Es muy triste lo que pasa allí, los intereses económicos de unos pocos se interponen en la conservación de un recurso que es para todos. La sobreexplotación de los acuíferos en Doñana es muy antigua, viene desde el turismo en Matalascañas hasta los cultivos de fresas y otros frutos rojos en la zona cercana al límite del parque natural. Creo que nos vamos a arrepentir, las futuras generaciones están perdiendo un espacio único en Europa. Y tiene difícil solución porque hay muchos intereses políticos y muchas presiones de grandes empresas.
Asegura que en 2011, el año en que nació su hija, se habían catalogado cerca de un millón de especies y se estimaba que había ocho millones en total. ¿No sería mejor para ellas que no las descubriéramos?

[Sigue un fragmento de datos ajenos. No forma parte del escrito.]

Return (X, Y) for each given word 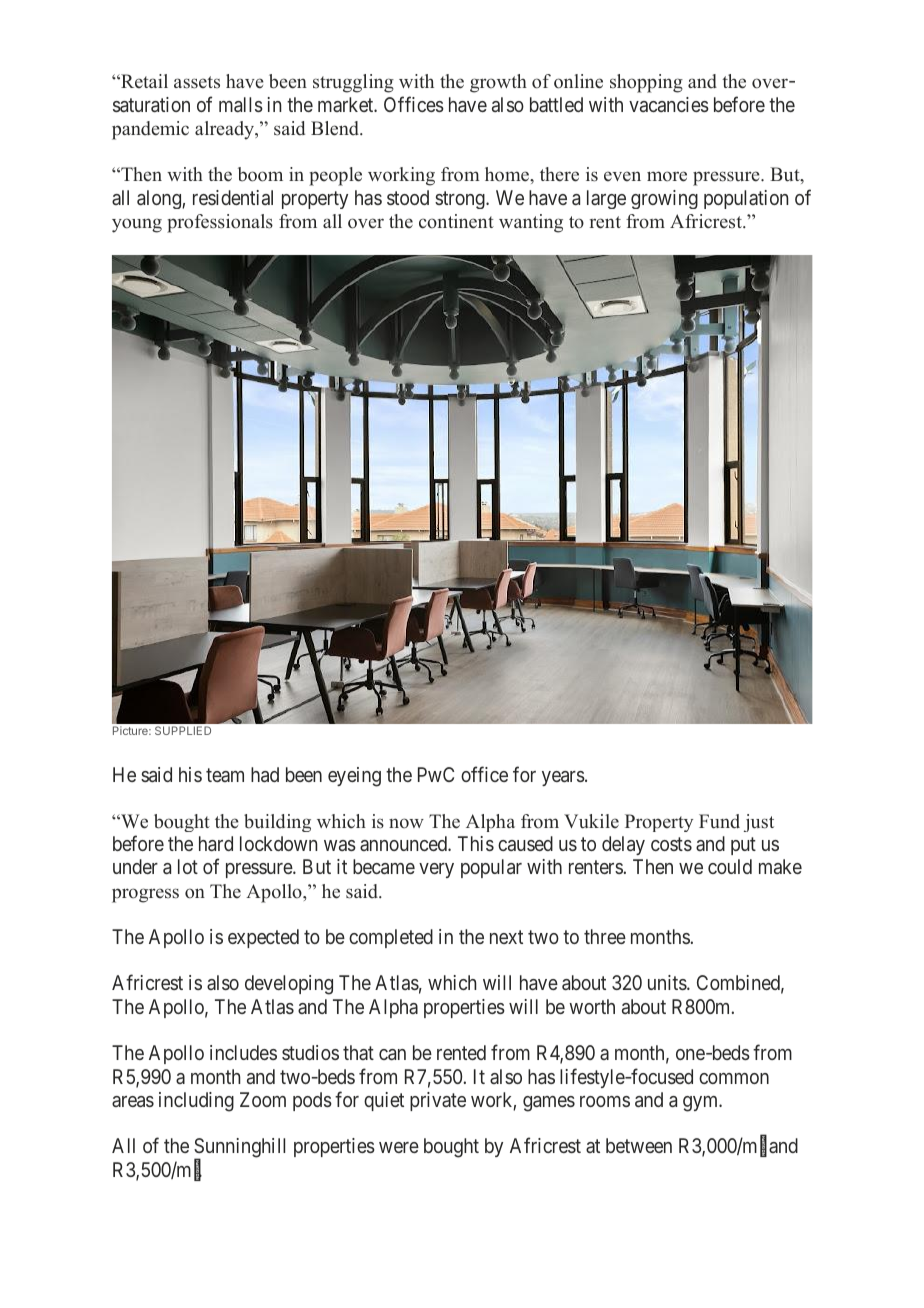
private (438, 1101)
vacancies (669, 104)
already (226, 130)
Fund (719, 821)
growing (664, 199)
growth (498, 83)
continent (456, 221)
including (196, 1102)
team (225, 775)
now (406, 823)
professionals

Cuando yo estuve en Jersey se conocían alrededor de 5.000 especies de anfibios, hoy son 8.000 y se siguen describiendo nuevas especies en lugares de los que había poco conocimiento, sobre todo de Centroamérica y Sudamérica. También se descubren en mayor cantidad porque los taxónomos tienen herramientas que afinan más en temas de genética y son capaces de separar taxones que antes pensábamos que eran la misma especie.
Se calcula que habitan el planeta 8 millones de especies. La mayoría son microorganismos. Yo lo apunto más como algo que nos da esperanza, porque todavía tenemos mucho por conocer. Pienso en toda la fascinación que despierta a los biólogos y a los curiosos por la naturaleza el saber que convivimos ahora mismo con ellas.
La parte negativa es que las estamos exterminando, muchas están desapareciendo ahora mismo, antes de ser descritas. Hay quien dice que estamos dentro de una sexta extinción. No sé si esta será tan acusada como las cinco anteriores, pero realmente es uno de los grandes problemas actuales. Nos centramos en el cambio climático, y eso está bien, pero hay que entender que sin la conservación de lo que nos queda de biodiversidad difícilmente podremos afrontar el reto que supone el cambio climático.
Lo ejemplifica así en el libro: «Es como si los humanos patinásemos sobre un lago helado, girando y saltando, ajenos a que el espesor del hielo se hace más y más fino, sin ser del todo conscientes de que, en cualquier momento, se puede resquebrajar todo lo que nos sostiene».
Exacto. Estamos en esa lámina fina. La biosfera es una membrana que hay alrededor del planeta, muy fina, y es donde viven todos los seres vivos. Aunque hasta ahora la naturaleza ha respondido bien a todos los impactos que hemos causado, en cualquier momento eso se puede romper. Es muy probable que dentro de unas pocas generaciones, nuestros hijos o los hijos de nuestros hijos no conozcan la civilización tal y como la vemos actualmente. No digo que se vaya a extinguir nuestra especie, ni tampoco va a desaparecer la vida, porque seguro que va a sobrevivir a la especie humana, pero va a cambiar esta forma de vivir, eso con seguridad. Es insostenible que seamos tantos humanos en un espacio tan pequeño y viviendo a este ritmo.